The Guardian hyperventilates today, with a story headlined: “Climate experts urge leading scientists’ association: reject Exxon sponsorship.”
Well, those “experts” should be having that discussion with their own employers first.
The Guardian article reports on a petition just issued by prominent climate hysterics like James Hansen, Michael Mann, and Naomi Oreskes, who are using the petition to ask the American Geophysical Union (AGU) to end its sponsorship deal with oil giant ExxonMobil. The AGU is a membership organization for Earth and space scientists known for its scientific journal and its conferences.
The signatories write:
We, the undersigned members of AGU (and other concerned geoscientists), write to ask you to please reconsider ExxonMobil’s sponsorship of the AGU Fall Meetings.
As Earth scientists, we are deeply troubled by the well-documented complicity of ExxonMobil in climate denial and misinformation. For example, recent investigative journalism has shed light on the fact that Exxon, informed by their in-house scientists, has known about the devastating global warming effects of fossil fuel burning since the late 1970s, but spent the next decades funding misinformation campaigns to confuse the public, slander scientists, and sabotage science — the very science conducted by thousands of AGU members.
We won’t litigate Exxon’s alleged “complicity” in “climate denial and misinformation” now. (You may read the silly allegations here and Exxon’s detailed defense here.) But for the sake of argument, let’s assume the hysterics are making their claims in good faith.
In that case, they have much more numerous personal conflicts to address.
Of the more than 100 climate “experts” signing the letter as of now, 73 are affiliated with U.S. universities, including Harvard, MIT and Stanford, just to name a few.
Of those 73 signatories, 59 of them are affiliated at universities that — in 2014 alone — accepted grants worth about $40 million from ExxonMobil.
In 2002, Exxon awarded Stanford University a ten-year grant worth $225 million. One might expect such an award to give Stanford professor Mark Z. Jacobson some pause in adding his name to a petition demanding Exxon not sponsor the AGU — but he did sign it. Jacobson should forward the AGU letter to Stanford’s Board of Trustees to see what they have to say.
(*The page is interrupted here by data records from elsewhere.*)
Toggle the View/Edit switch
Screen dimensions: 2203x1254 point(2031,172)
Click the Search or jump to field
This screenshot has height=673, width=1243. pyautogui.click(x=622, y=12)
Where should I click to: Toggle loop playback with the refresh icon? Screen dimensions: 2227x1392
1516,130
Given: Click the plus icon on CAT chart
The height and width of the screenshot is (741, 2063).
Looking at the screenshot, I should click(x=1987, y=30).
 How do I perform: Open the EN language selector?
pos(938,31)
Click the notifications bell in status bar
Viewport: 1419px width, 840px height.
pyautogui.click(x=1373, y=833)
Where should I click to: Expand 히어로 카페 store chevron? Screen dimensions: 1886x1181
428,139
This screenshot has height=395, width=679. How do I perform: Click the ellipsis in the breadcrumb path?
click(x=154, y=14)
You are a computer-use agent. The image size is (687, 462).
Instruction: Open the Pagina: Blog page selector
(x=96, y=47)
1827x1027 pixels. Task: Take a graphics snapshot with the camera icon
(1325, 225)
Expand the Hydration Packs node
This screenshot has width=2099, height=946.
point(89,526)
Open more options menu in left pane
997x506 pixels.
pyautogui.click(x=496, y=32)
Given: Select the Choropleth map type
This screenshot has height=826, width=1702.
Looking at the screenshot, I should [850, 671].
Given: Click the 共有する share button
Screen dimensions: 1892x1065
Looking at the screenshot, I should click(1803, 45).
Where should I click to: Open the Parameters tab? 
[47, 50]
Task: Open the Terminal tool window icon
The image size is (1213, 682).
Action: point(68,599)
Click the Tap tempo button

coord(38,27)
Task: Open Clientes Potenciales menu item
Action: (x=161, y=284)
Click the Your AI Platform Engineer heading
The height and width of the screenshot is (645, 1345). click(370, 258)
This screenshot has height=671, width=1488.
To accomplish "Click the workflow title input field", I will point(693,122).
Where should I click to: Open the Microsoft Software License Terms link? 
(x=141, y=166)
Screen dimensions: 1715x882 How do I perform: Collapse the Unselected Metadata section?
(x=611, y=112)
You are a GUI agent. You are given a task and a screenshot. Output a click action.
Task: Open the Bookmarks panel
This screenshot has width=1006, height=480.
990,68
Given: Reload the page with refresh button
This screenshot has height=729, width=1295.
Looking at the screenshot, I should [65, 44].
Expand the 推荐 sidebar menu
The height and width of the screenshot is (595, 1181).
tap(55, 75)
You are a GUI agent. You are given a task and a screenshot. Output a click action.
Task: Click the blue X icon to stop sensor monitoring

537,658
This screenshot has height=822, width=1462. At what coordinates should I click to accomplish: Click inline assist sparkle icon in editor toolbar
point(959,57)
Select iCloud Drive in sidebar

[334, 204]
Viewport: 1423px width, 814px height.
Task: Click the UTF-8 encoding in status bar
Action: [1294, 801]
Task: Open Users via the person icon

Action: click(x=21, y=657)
Adding further amusement to their petition is the fact that climate researchers are themselves turning to the oil industry they supposedly loathe to survive.
As federal funding for climate research recedes amid budgetary belt-tightening, the Woods Hole Oceanographic Institution signed agreements in 2014 to do research for the Saudi Arabia-owned oil company Saudi Aramco. What are Woods Hole researchers doing for Saudi Aramco? They are helping the company find more oil in the Red Sea, of course.
And of course, several of the AGU letter signatories are affiliated with Woods Hole, whose researchers claimed that fossil fuel-caused global warming will collapse Antarctic ice shelves by 2100.
But in the meantime, they need to keep the lights on.